A sandy beach on one of the many Pamlico Sound islands of the North Carolina Outer Banks

In a long-anticipated decision, the Supreme Court of the United States ruled against the EPA in Sackett v. Environmental Protection Agency. This ruling narrows the interpretation of the Waters of the United States (WOTUS) under the Clean Water Act to “wetlands with a continuous surface connection to bodies of water that are ‘waters of the United States’ in their own right.”

The opinion, authored by Justice Samuel Alito, stated that the EPA’s interpretation of wetlands covered by the CWA was “inconsistent” with the law’s text and structure. It may also have repercussions for wetlands no longer considered WOTUS or covered by the CWA, thus unprotected by EPA authority and subject to pollution without penalty.

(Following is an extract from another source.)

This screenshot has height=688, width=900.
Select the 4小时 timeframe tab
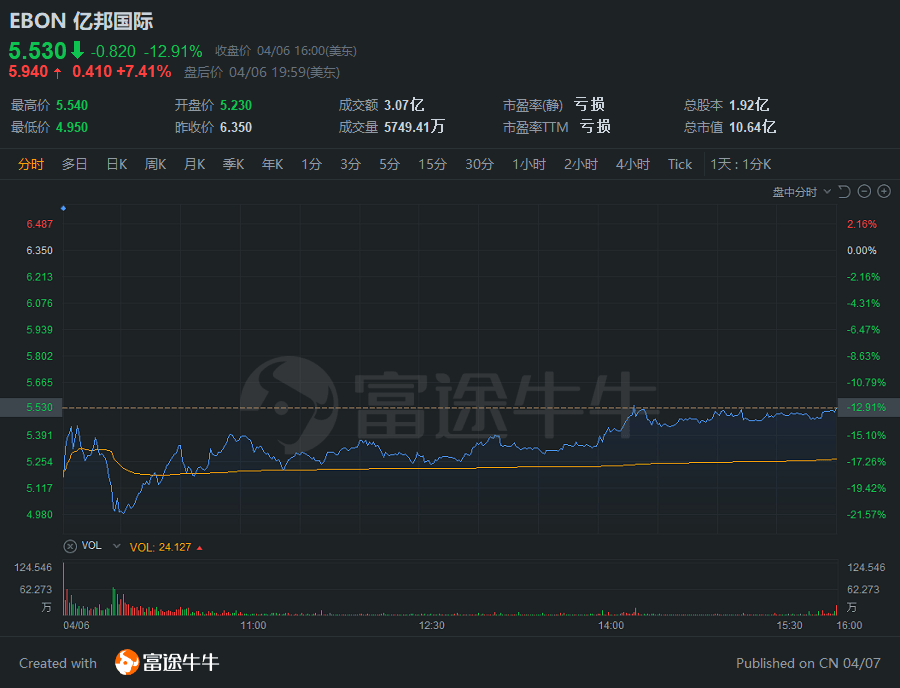point(632,164)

In other environmental updates, we highlight the following in our Compliance News:

Permitting reforms aim to boost energy infrastructure

On May 10, the Biden-Harris Administration announced a set of bipartisan permitting reform priorities to help drive the building of energy infrastructure “faster, safer, and cleaner.” These recommendations are aimed at reforming and streamlining permitting processes. Recommendations include:

  • Permitting reforms as part of the Building American Energy Security Act of 2023
    • Acceleration of energy project permitting on federal lands
    • Modernization of mining laws and responsible development of domestic critical minerals
  • Improvement of permitting efficiency and predictability
  • Enhancement of data collection needed for effective permitting
  • Removal of duplicative and burdensome analysis and reviews
  • Addressing gaps in the permitting workforce
  • Establishment of clearer requirements for mitigating environmental harms
  • Incentivization of state and local permitting reform and standardization

Maine joins list of PFAS litigants

Maine’s two lawsuits against manufacturers of PFAS and PFAS-containing products adds to the growing number of lawsuits causing the current administration to make PFAS regulation a priority.

Proposed ban on methylene chloride

EPA’s proposed methylene chloride risk management rule under the Toxic Substances Control Act (TSCA) would rapidly phase down manufacturing, processing, and distribution for all consumer uses and most industrial and commercial uses.